Raw data:
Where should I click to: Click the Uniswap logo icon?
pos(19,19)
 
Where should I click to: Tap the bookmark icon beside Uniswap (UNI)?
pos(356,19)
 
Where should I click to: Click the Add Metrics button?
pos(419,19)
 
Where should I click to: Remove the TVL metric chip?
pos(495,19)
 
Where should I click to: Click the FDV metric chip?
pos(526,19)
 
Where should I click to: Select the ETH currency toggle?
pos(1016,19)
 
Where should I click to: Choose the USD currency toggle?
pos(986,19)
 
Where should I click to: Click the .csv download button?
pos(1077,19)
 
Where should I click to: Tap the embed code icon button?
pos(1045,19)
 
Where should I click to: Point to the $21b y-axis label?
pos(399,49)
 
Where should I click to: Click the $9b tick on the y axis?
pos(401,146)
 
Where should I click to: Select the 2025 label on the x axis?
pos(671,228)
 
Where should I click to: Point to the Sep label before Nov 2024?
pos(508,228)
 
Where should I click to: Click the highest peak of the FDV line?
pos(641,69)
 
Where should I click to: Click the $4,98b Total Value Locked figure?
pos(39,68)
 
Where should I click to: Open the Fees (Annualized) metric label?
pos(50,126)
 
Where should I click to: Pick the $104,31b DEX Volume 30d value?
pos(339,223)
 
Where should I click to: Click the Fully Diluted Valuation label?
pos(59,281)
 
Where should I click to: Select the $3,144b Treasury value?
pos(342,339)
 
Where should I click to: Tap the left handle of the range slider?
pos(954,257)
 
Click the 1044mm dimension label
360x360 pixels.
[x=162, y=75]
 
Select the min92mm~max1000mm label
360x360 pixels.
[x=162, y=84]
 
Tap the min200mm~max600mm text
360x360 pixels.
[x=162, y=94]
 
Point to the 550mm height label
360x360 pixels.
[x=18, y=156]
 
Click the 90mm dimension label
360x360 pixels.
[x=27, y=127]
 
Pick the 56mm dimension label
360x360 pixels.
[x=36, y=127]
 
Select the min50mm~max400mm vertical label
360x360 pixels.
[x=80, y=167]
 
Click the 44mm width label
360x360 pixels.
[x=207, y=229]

→ **Objective**
Repeat the data above in full, replacing each "dimension label" with "size label" and leaving everything else unchanged.

→ **Solved problem**
Where should I click to: Click the Uniswap logo icon?
pos(19,19)
 
Where should I click to: Tap the bookmark icon beside Uniswap (UNI)?
pos(356,19)
 
Where should I click to: Click the Add Metrics button?
pos(419,19)
 
Where should I click to: Remove the TVL metric chip?
pos(495,19)
 
Where should I click to: Click the FDV metric chip?
pos(526,19)
 
Where should I click to: Select the ETH currency toggle?
pos(1016,19)
 
Where should I click to: Choose the USD currency toggle?
pos(986,19)
 
Where should I click to: Click the .csv download button?
pos(1077,19)
 
Where should I click to: Tap the embed code icon button?
pos(1045,19)
 
Where should I click to: Point to the $21b y-axis label?
pos(399,49)
 
Where should I click to: Click the $9b tick on the y axis?
pos(401,146)
 
Where should I click to: Select the 2025 label on the x axis?
pos(671,228)
 
Where should I click to: Point to the Sep label before Nov 2024?
pos(508,228)
 
Where should I click to: Click the highest peak of the FDV line?
pos(641,69)
 
Where should I click to: Click the $4,98b Total Value Locked figure?
pos(39,68)
 
Where should I click to: Open the Fees (Annualized) metric label?
pos(50,126)
 
Where should I click to: Pick the $104,31b DEX Volume 30d value?
pos(339,223)
 
Where should I click to: Click the Fully Diluted Valuation label?
pos(59,281)
 
Where should I click to: Select the $3,144b Treasury value?
pos(342,339)
 
Where should I click to: Tap the left handle of the range slider?
pos(954,257)
 
Click the 1044mm size label
360x360 pixels.
[x=162, y=75]
 
Select the min92mm~max1000mm label
360x360 pixels.
[x=162, y=84]
 
Tap the min200mm~max600mm text
360x360 pixels.
[x=162, y=94]
 
Point to the 550mm height label
360x360 pixels.
[x=18, y=156]
 
Click the 90mm size label
360x360 pixels.
[x=27, y=127]
 
Pick the 56mm size label
360x360 pixels.
[x=36, y=127]
 
Select the min50mm~max400mm vertical label
360x360 pixels.
[x=80, y=167]
 
Click the 44mm width label
360x360 pixels.
[x=207, y=229]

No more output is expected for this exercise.